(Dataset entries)
◆ ◆ ◆ ◆ ◆

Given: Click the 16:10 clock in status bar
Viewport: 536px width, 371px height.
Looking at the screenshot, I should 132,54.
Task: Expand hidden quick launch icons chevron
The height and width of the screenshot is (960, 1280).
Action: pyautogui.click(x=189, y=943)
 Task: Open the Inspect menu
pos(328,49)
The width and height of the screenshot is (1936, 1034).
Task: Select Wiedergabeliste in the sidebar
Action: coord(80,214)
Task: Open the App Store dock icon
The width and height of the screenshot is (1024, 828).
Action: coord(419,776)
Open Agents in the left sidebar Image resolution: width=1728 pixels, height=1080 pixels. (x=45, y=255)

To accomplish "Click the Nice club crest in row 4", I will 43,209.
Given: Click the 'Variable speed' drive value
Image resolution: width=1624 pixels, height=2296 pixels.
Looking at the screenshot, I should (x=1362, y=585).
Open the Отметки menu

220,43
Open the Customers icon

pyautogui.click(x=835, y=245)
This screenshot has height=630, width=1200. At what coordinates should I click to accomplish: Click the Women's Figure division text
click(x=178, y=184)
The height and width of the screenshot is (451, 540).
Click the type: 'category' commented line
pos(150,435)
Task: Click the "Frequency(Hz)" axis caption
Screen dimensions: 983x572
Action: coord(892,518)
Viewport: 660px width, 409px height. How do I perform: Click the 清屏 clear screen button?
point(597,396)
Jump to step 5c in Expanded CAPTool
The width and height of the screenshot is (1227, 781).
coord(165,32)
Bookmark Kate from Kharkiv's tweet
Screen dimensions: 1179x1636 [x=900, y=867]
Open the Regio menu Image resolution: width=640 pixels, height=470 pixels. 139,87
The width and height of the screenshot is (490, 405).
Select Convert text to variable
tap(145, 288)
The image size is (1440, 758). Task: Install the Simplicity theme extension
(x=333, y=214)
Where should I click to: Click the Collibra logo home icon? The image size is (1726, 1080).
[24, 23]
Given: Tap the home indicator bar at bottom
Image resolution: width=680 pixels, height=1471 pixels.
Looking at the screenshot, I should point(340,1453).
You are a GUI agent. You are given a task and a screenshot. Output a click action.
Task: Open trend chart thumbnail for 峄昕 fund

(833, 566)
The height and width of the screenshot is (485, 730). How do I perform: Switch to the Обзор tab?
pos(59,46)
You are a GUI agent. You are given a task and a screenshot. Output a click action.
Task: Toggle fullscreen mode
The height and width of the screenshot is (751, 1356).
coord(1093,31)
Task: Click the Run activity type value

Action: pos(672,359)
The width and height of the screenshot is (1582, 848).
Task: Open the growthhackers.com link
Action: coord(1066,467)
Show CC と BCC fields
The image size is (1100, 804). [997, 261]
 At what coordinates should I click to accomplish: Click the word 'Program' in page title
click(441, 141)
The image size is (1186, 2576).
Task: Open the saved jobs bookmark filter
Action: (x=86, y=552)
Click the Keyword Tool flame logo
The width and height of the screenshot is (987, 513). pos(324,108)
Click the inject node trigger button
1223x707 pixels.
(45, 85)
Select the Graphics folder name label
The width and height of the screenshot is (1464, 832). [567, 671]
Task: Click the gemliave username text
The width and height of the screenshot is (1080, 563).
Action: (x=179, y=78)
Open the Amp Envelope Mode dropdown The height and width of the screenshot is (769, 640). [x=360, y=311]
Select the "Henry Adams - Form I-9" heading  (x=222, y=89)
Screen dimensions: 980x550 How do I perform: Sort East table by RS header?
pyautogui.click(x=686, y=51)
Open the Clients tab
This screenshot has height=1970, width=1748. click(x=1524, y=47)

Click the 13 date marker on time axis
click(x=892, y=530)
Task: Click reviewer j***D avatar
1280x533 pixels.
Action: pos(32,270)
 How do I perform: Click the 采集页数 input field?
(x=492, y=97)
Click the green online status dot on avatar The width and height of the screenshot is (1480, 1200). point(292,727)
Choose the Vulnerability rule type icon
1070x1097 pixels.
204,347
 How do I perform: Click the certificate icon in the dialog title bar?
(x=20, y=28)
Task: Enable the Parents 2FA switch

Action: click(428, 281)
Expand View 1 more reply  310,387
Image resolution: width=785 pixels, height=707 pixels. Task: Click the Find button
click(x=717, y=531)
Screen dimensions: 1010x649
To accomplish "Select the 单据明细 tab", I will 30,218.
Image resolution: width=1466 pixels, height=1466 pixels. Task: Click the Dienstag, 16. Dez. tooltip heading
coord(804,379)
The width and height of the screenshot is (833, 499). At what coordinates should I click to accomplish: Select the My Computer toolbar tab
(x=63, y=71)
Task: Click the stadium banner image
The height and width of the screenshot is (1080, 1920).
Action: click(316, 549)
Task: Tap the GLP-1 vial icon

◆ ◆ ◆ ◆ ◆

▶ _PROBLEM DESCRIPTION_:
From the first line to the last, copy the data exactly.

▶ _EXERCISE ANSWER_:
Given: Click the 16:10 clock in status bar
Viewport: 536px width, 371px height.
Looking at the screenshot, I should 132,54.
Task: Expand hidden quick launch icons chevron
The height and width of the screenshot is (960, 1280).
Action: pyautogui.click(x=189, y=943)
 Task: Open the Inspect menu
pos(328,49)
The width and height of the screenshot is (1936, 1034).
Task: Select Wiedergabeliste in the sidebar
Action: coord(80,214)
Task: Open the App Store dock icon
The width and height of the screenshot is (1024, 828).
Action: coord(419,776)
Open Agents in the left sidebar Image resolution: width=1728 pixels, height=1080 pixels. (x=45, y=255)

To accomplish "Click the Nice club crest in row 4", I will 43,209.
Given: Click the 'Variable speed' drive value
Image resolution: width=1624 pixels, height=2296 pixels.
Looking at the screenshot, I should (x=1362, y=585).
Open the Отметки menu

220,43
Open the Customers icon

pyautogui.click(x=835, y=245)
This screenshot has height=630, width=1200. At what coordinates should I click to accomplish: Click the Women's Figure division text
click(x=178, y=184)
The height and width of the screenshot is (451, 540).
Click the type: 'category' commented line
pos(150,435)
Task: Click the "Frequency(Hz)" axis caption
Screen dimensions: 983x572
Action: coord(892,518)
Viewport: 660px width, 409px height. How do I perform: Click the 清屏 clear screen button?
point(597,396)
Jump to step 5c in Expanded CAPTool
The width and height of the screenshot is (1227, 781).
coord(165,32)
Bookmark Kate from Kharkiv's tweet
Screen dimensions: 1179x1636 [x=900, y=867]
Open the Regio menu Image resolution: width=640 pixels, height=470 pixels. 139,87
The width and height of the screenshot is (490, 405).
Select Convert text to variable
tap(145, 288)
The image size is (1440, 758). Task: Install the Simplicity theme extension
(x=333, y=214)
Where should I click to: Click the Collibra logo home icon? The image size is (1726, 1080).
[24, 23]
Given: Tap the home indicator bar at bottom
Image resolution: width=680 pixels, height=1471 pixels.
Looking at the screenshot, I should point(340,1453).
You are a GUI agent. You are given a task and a screenshot. Output a click action.
Task: Open trend chart thumbnail for 峄昕 fund

(833, 566)
The height and width of the screenshot is (485, 730). How do I perform: Switch to the Обзор tab?
pos(59,46)
You are a GUI agent. You are given a task and a screenshot. Output a click action.
Task: Toggle fullscreen mode
The height and width of the screenshot is (751, 1356).
coord(1093,31)
Task: Click the Run activity type value

Action: pos(672,359)
The width and height of the screenshot is (1582, 848).
Task: Open the growthhackers.com link
Action: coord(1066,467)
Show CC と BCC fields
The image size is (1100, 804). [997, 261]
 At what coordinates should I click to accomplish: Click the word 'Program' in page title
click(441, 141)
The image size is (1186, 2576).
Task: Open the saved jobs bookmark filter
Action: (x=86, y=552)
Click the Keyword Tool flame logo
The width and height of the screenshot is (987, 513). pos(324,108)
Click the inject node trigger button
1223x707 pixels.
(45, 85)
Select the Graphics folder name label
The width and height of the screenshot is (1464, 832). [567, 671]
Task: Click the gemliave username text
The width and height of the screenshot is (1080, 563).
Action: (x=179, y=78)
Open the Amp Envelope Mode dropdown The height and width of the screenshot is (769, 640). [x=360, y=311]
Select the "Henry Adams - Form I-9" heading  (x=222, y=89)
Screen dimensions: 980x550 How do I perform: Sort East table by RS header?
pyautogui.click(x=686, y=51)
Open the Clients tab
This screenshot has height=1970, width=1748. click(x=1524, y=47)

Click the 13 date marker on time axis
click(x=892, y=530)
Task: Click reviewer j***D avatar
1280x533 pixels.
Action: pos(32,270)
 How do I perform: Click the 采集页数 input field?
(x=492, y=97)
Click the green online status dot on avatar The width and height of the screenshot is (1480, 1200). point(292,727)
Choose the Vulnerability rule type icon
1070x1097 pixels.
204,347
 How do I perform: Click the certificate icon in the dialog title bar?
(x=20, y=28)
Task: Enable the Parents 2FA switch

Action: click(428, 281)
Expand View 1 more reply  310,387
Image resolution: width=785 pixels, height=707 pixels. Task: Click the Find button
click(x=717, y=531)
Screen dimensions: 1010x649
To accomplish "Select the 单据明细 tab", I will 30,218.
Image resolution: width=1466 pixels, height=1466 pixels. Task: Click the Dienstag, 16. Dez. tooltip heading
coord(804,379)
The width and height of the screenshot is (833, 499). At what coordinates should I click to accomplish: Select the My Computer toolbar tab
(x=63, y=71)
Task: Click the stadium banner image
The height and width of the screenshot is (1080, 1920).
Action: click(316, 549)
Task: Tap the GLP-1 vial icon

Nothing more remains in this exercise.